Hardy took that runaround until it became obvious, then demanded to speak to Reilly's superior. Reilly told Hardy that well, darn, he really wasn't sure whether anybody was in this time of evening. Deliberately pitching his voice so low that Reilly had to lean closer to hear it at all, Hardy whispered, 'All right, Sergeant, then get me the Watch Commander, and if he's not in, I'll call Dan Boles' – the sheriff – 'at home. Oh, and I almost forgot, your inmate Mr Burgess is the brother-in-law of Jeff Elliot, who writes the CityTalk column for the Chronicle.'
Within two minutes, Reilly had located somebody who might know something. Big, black and beefy, the man appeared from a door behind the reception desk, made a show of spotting the man in the lawyer suit, pointed at Hardy and closed the space between them. 'I'm Lieutenant Wayne Davies, Mr…?'
Hardy said who he was, laid out the problem. Then: 'This man needs detox. His medical evaluation hasn't moved forward, not as far as I can tell. Your admitting sergeant tells me he's not even in the computer yet.'
'Then he's probably not been processed. That's when they do the med. eval.' Davies had his arms crossed, his brow furrowed. Hardy was to understand that he was thinking hard about all this, trying to remember one in what must have been dozens of people brought to the jail today for processing. 'And you're his attorney?' he asked.
The veneer of patience now transparently thin, Hardy nodded. 'His sister retained me on his behalf. And he's been in custody now for almost a full day.'
'Hmm… and you say Lieutenant Glitsky brought him down?'
'Look, Lieutenant, I'm talking about Cole Burgess, the suspect in the Elaine Wager murder. He's here. He's in withdrawal and you're responsible for him. What are you going to do?'
Davies decided, although he dressed it up for Hardy's benefit, pretending it had all just come back to him. 'Elaine Wager. That guy? Yeah, he's here, but I don't know how far he's gotten.'
'What do you mean?'
'I mean processing him in. It was busy today, thirty admits. There might still be some delay.' Another elaborate shrug. 'I don't know.'
Hardy had heard more than enough. 'OK, Lieutenant, let's cut the bullshit. I demand to see my client now. If he's not in detox immediately, you personally can probably look forward to being named in about a billion dollar lawsuit against the City-'
Davies held up an authoritative hand. 'Keep your shorts on, Mr Hardy. I'm sure he's here. We'll find him and get him checked out. He'll be upstairs in jail or on his way to County Hospital. You can see him either place when we're through, Mr Hardy. But not before.'
Cole Burgess wanted to be dead.
There was nothing but the pain and no way he could make it stop. Not here. Not without the god.
When he was a boy – still active, still doing sports – he'd get cramps in his legs that woke him, screaming, from sound sleep in the middle of the night.

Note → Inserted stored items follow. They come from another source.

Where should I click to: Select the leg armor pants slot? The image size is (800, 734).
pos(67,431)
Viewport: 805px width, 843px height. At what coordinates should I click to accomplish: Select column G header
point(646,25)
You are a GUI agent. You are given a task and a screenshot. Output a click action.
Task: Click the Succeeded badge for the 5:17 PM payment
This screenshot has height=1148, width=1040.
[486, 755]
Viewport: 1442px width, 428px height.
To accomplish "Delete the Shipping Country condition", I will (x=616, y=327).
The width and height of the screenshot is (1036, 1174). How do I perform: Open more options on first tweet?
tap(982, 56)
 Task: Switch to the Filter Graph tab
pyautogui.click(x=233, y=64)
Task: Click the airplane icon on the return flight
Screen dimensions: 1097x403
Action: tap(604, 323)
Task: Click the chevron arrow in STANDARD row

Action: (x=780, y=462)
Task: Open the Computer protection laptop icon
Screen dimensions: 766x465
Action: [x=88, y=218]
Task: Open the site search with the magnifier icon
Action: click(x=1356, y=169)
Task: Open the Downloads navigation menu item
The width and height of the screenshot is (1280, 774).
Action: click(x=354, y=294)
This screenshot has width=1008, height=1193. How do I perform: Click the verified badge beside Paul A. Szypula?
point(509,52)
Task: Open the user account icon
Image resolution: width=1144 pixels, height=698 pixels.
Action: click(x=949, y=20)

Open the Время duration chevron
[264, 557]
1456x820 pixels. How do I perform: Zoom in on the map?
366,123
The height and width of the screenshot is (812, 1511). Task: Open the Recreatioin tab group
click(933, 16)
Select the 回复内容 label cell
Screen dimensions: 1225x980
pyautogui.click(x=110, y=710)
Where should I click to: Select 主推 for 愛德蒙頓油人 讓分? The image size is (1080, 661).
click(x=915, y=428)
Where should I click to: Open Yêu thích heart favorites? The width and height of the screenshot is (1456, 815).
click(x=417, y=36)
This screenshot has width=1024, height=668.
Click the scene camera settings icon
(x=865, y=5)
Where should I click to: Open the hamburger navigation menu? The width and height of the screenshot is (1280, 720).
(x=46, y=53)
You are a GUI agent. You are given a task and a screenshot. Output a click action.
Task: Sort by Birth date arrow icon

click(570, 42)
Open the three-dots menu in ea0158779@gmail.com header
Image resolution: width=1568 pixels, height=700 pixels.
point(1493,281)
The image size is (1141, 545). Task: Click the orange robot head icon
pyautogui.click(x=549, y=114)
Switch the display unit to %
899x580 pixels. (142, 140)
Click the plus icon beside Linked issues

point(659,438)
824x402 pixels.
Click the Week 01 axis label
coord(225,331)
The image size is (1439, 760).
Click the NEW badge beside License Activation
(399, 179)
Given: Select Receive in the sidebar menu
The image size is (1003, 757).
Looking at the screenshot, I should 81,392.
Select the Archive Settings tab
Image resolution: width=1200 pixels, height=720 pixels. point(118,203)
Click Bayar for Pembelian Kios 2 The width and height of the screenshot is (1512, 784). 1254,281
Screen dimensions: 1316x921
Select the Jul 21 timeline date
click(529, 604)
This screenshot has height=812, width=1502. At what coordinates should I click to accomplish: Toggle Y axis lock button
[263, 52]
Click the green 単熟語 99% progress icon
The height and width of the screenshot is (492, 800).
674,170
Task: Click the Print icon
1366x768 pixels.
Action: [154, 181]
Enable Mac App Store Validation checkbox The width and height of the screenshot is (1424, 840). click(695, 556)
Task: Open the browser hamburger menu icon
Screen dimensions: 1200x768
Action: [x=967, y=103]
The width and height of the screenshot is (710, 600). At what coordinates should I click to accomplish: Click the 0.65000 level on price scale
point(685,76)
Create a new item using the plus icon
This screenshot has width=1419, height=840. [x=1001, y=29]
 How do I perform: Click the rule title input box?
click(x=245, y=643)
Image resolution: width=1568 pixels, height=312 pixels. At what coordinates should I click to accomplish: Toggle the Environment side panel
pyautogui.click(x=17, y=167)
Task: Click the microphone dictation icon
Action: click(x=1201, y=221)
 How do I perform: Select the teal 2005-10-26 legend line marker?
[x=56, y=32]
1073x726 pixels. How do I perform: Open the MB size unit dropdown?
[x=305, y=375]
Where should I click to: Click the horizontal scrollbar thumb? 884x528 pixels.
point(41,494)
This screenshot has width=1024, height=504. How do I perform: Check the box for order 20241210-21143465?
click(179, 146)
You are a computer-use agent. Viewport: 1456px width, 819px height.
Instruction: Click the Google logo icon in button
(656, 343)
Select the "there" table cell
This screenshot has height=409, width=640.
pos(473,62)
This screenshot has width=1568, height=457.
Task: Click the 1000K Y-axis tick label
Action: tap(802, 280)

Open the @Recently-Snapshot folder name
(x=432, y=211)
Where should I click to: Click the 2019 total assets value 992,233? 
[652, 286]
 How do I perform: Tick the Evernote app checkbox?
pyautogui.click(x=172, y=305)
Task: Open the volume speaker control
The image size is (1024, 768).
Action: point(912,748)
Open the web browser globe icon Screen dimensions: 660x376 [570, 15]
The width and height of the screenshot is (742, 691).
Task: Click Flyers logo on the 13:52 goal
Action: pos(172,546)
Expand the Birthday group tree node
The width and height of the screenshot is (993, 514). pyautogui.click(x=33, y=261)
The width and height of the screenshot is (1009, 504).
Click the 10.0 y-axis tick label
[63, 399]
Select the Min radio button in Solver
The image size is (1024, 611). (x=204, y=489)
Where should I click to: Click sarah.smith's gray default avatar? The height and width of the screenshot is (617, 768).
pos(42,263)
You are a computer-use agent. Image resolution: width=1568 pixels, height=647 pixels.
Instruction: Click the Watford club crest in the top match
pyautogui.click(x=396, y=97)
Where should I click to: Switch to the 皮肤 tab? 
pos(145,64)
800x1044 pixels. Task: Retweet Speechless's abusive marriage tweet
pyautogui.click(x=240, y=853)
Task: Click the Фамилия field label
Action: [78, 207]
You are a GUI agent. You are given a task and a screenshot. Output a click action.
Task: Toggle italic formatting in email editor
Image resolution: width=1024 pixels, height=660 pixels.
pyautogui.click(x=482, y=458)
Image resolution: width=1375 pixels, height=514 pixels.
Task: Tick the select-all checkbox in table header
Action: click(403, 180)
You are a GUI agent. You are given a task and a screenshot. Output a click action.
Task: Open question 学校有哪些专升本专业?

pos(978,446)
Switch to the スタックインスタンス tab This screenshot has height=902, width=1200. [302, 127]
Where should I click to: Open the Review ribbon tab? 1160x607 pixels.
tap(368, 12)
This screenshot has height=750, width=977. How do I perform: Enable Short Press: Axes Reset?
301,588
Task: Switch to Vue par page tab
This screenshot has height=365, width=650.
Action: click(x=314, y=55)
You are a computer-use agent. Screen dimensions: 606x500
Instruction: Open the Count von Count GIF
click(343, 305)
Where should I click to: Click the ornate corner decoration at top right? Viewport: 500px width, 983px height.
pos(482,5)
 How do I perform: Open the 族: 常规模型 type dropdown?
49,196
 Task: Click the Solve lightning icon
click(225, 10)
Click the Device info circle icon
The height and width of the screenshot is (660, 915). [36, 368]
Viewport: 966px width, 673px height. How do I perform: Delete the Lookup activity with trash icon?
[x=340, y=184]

The calf on his right leg, or a muscle somewhere under the tendons of one of his feet.
Knotted muscle curled on itself, squeezing every nerve around it in a concentrated orb of agony.
But localized, at least. One place. One muscle per spasm. His mom would come in and rub it, knead it out, talk to him. It would pass, though the memory – the ache – would linger for days.
But it wasn't like this, now, when it was everywhere all at once. Never ending. Unbearable.
Somebody, please, come and kill me.
Did he say it? He didn't know. It was his only thought, but there really wasn't any thought as such, any words. There wasn't even consciousness outside of the pain. It consumed his entire being. Only the pain. He hadn't had any god in three days.
His body was draped in the jail's orange jumpsuit. It twitched, making small noises, on the floor of the cell used for the psychologically impaired.
The guard opened the cell door and held it while two other guards lifted the body onto a gurney and began pushing it down the hallway to the elevator that led to the jail's rear entrance.